→ **Supplied records**
— Start —
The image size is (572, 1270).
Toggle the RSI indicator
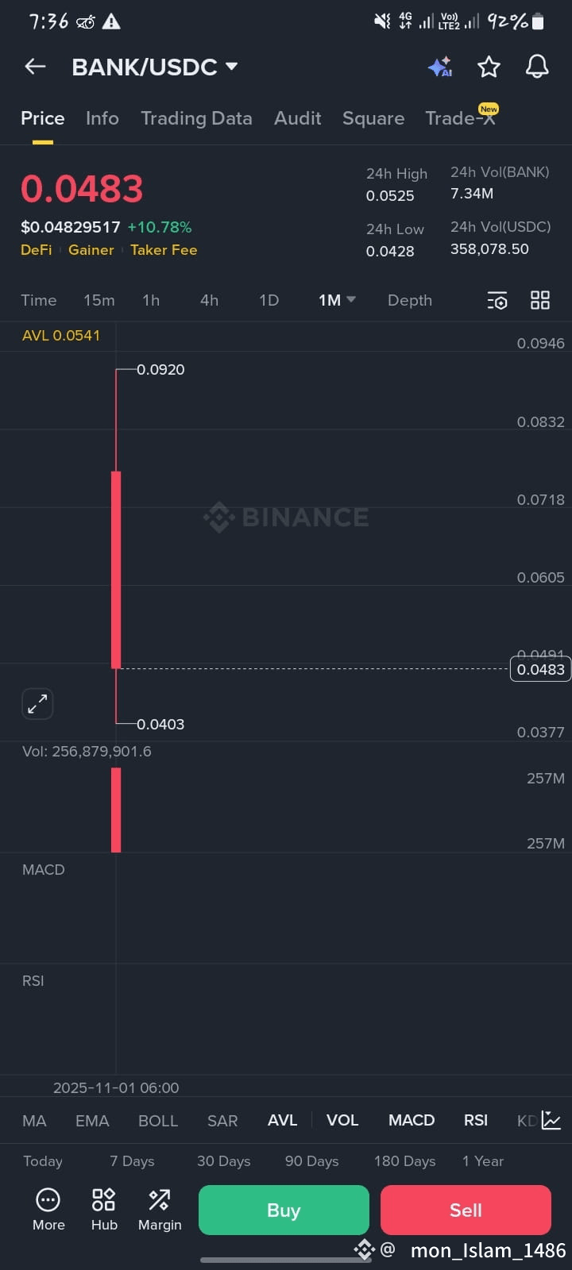coord(476,1120)
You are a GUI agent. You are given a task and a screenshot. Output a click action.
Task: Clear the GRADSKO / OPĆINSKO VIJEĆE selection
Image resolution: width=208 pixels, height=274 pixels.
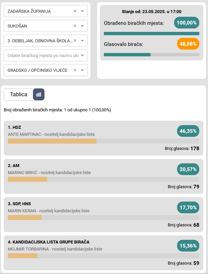click(75, 70)

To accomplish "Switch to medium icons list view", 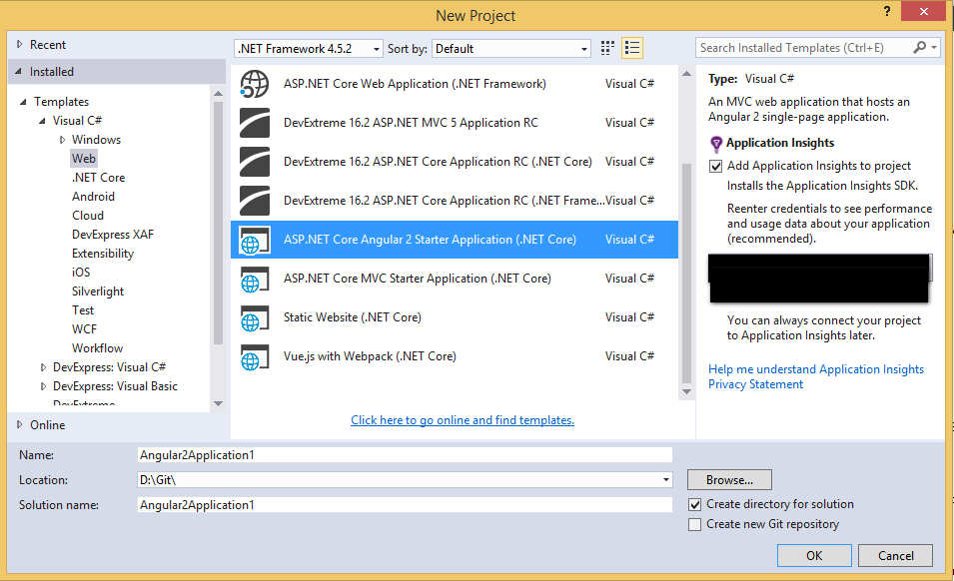I will click(x=631, y=48).
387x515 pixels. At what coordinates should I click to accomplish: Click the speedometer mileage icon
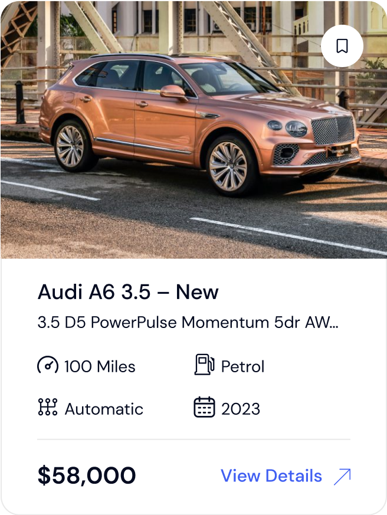tap(48, 365)
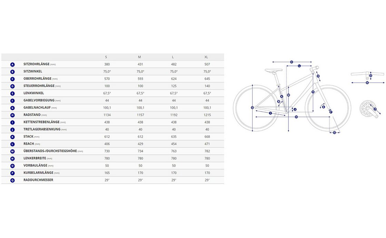Image resolution: width=386 pixels, height=238 pixels.
Task: Click the Reach value 454 for size L
Action: coord(174,144)
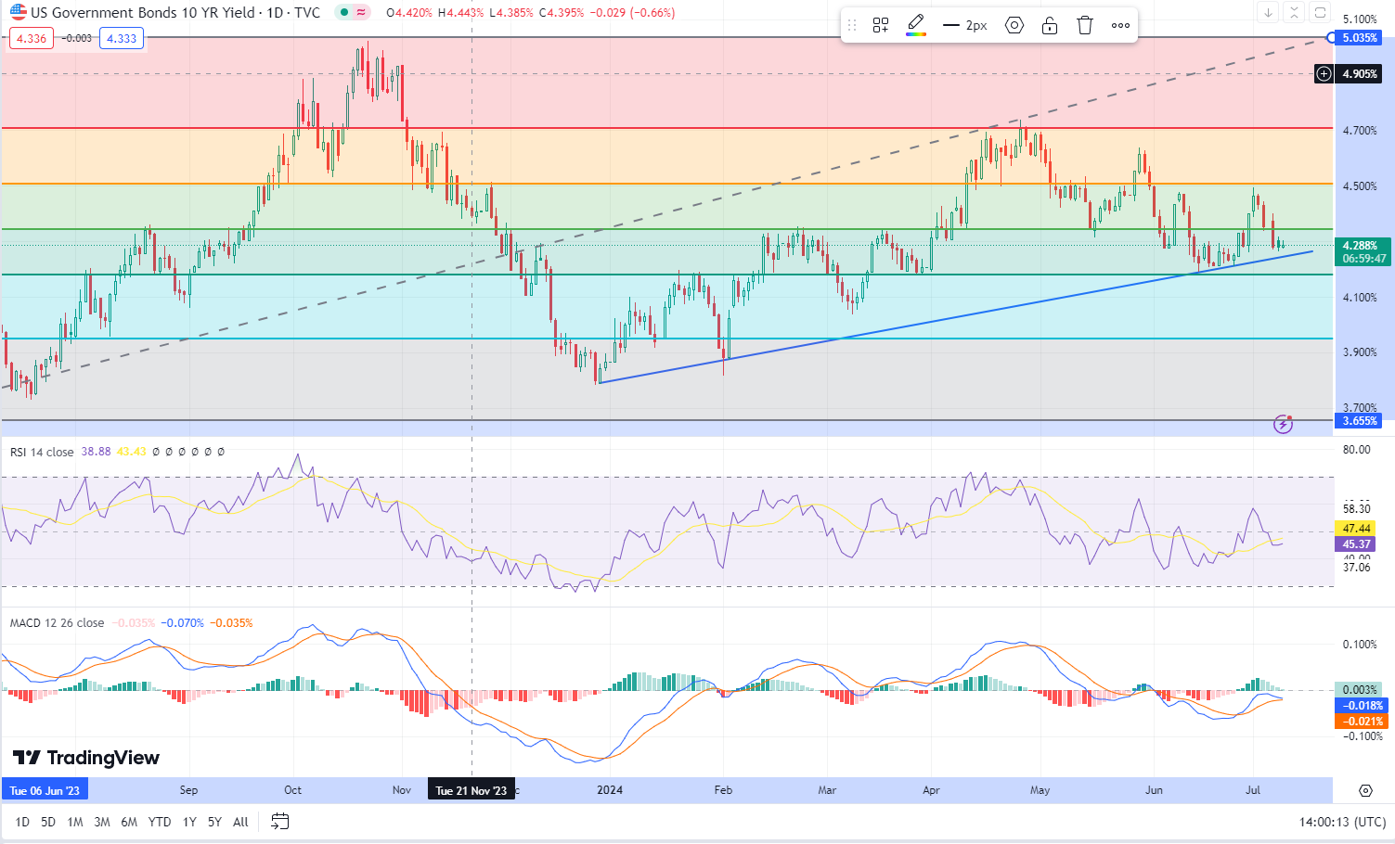Collapse the chart pane with the chevron toggle

[x=1293, y=12]
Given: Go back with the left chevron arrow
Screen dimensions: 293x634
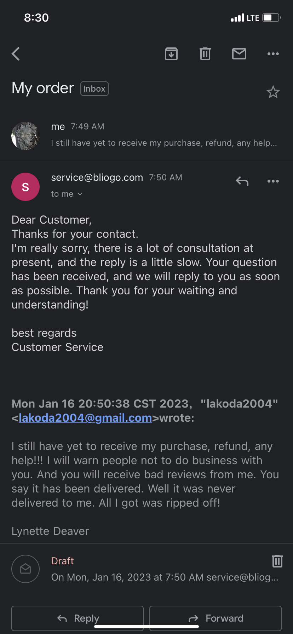Looking at the screenshot, I should pyautogui.click(x=16, y=54).
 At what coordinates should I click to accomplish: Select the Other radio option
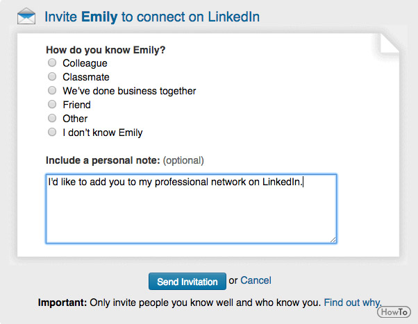point(52,118)
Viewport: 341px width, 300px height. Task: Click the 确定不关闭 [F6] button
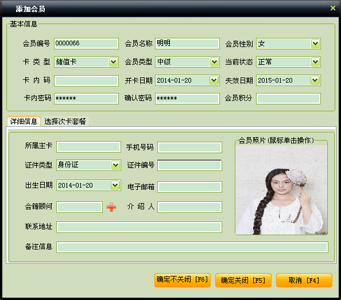click(183, 280)
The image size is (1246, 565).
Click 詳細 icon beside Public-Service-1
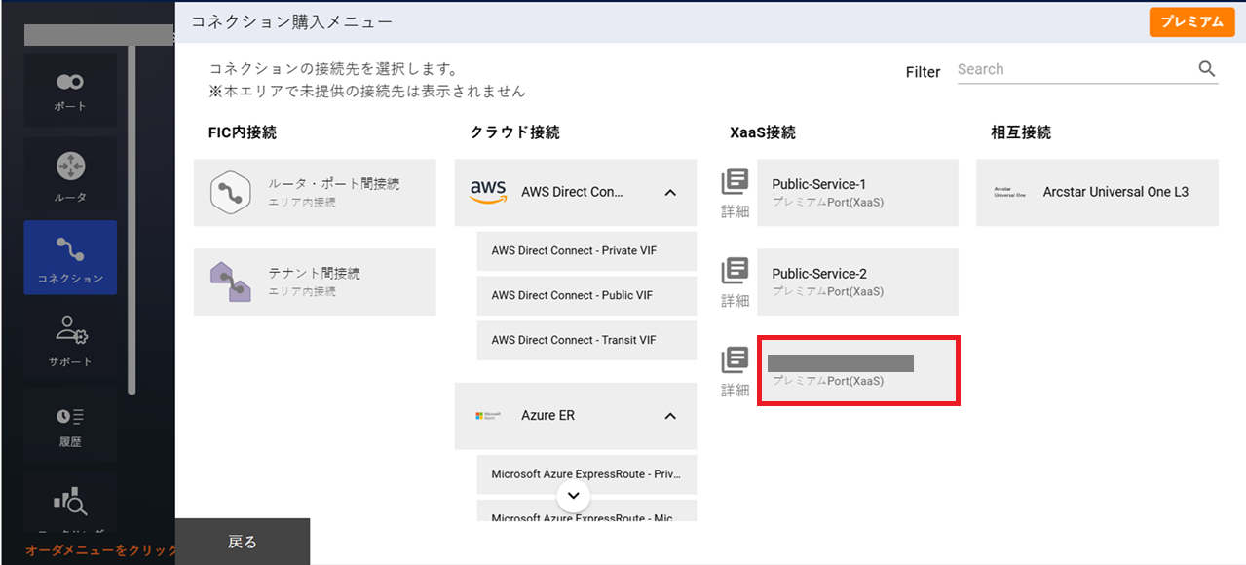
— End —
Copy out every line of the records above that contains the string "coordinates". Case counts.

→ **Result for this exercise**
387x515 pixels. At what coordinates should I click to accomplish: Click the speedometer mileage icon
 At what coordinates should I click to accomplish: Select the Other radio option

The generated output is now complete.